Size: 34-46 inches long; 30-50 pounds
Wild Diet: Bark, twigs, cambium, leaves and roots of deciduous trees; aquatic plants
Predators: Primarily humans; sometimes wolves, bears, cougars, lynx, wolverines, and coyotes
Lifespan: 15-20 years
Reproduction: Beavers are monogamous and mate for life. Females give birth to one litter per year, usually between April and June, after a 3-month gestation. Newborn kits are fully furred, have open eyes, and can swim with 24 hours. Both parents feed and protect the young. Kits are usually weaned within two weeks, but may stay with their parents for up to 2 years until they are ready to leave and construct their own homes.Behavior: Beavers are known for their construction abilities, engineering complex lodges, dams and canals. Lodges are dome-shaped shelters of woven sticks and grass plastered with mud. The floors inside are carpeted with bark, grass, and wood chips. One or more underwater entrances provide escape from terrestrial predators. Dams slow the flow of water, creating ponds of still, deep water perfect for lodge construction. To harvest building materials, beavers work alone or in pairs to cut down trees with their teeth and then create canals to float tree sections back to the construction site. They may also use canals to float food back to the lodge if they find a good food source.

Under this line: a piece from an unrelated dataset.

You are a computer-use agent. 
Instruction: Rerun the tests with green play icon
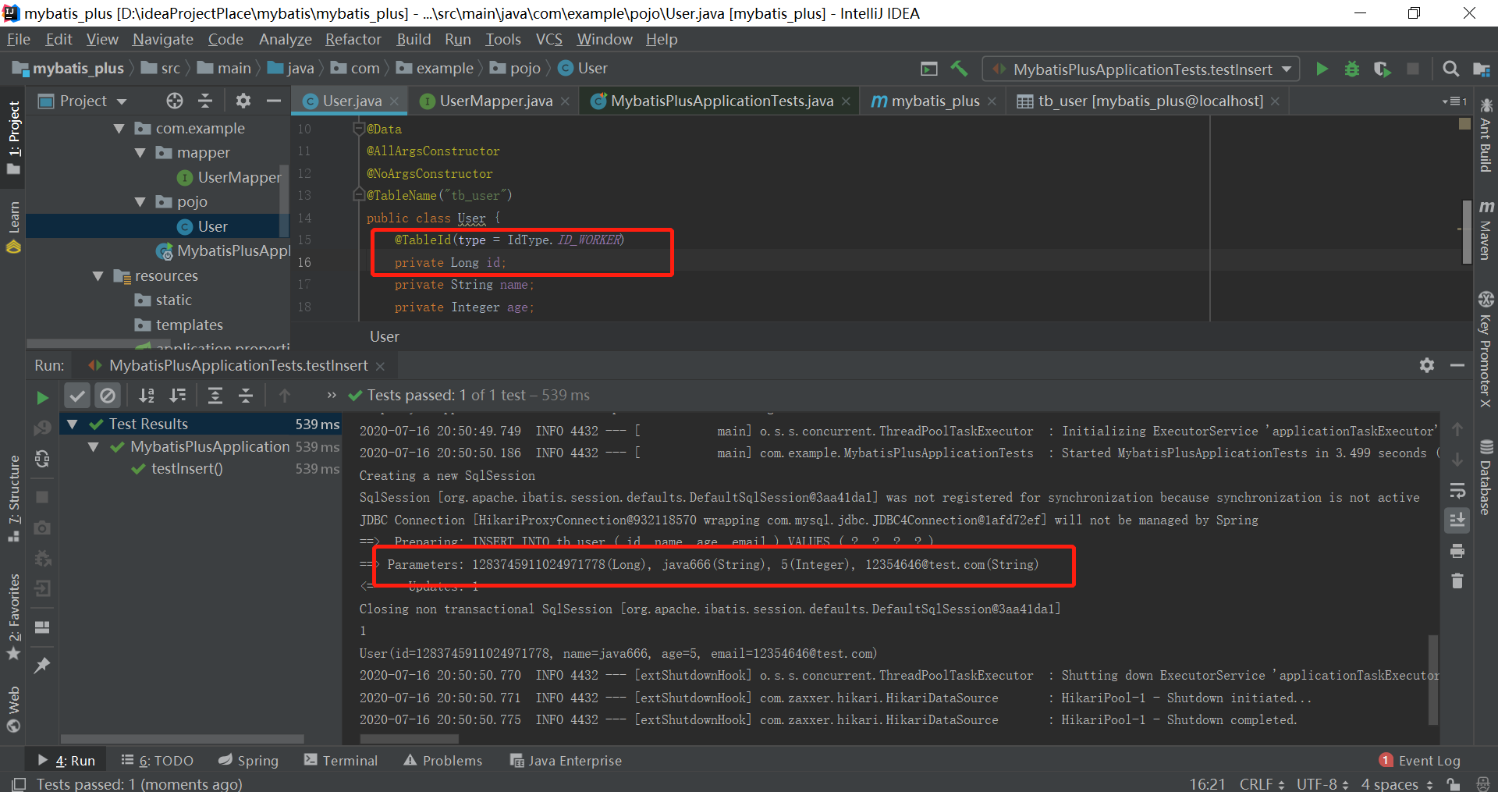(42, 396)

IUCN Status: Least Concern
Pollution and heavy hunting once put beaver populations in jeopardy, but re-introduction programs and habitat preservation have allowed them to recover. Beavers are still hunted for their fur, but this is well-regulated.
Did you know?
- A single beaver can fell a tree with a 5 to 6 inch trunk in less than half an hour.
- Beaver lodges are up to 36 feet wide at the base.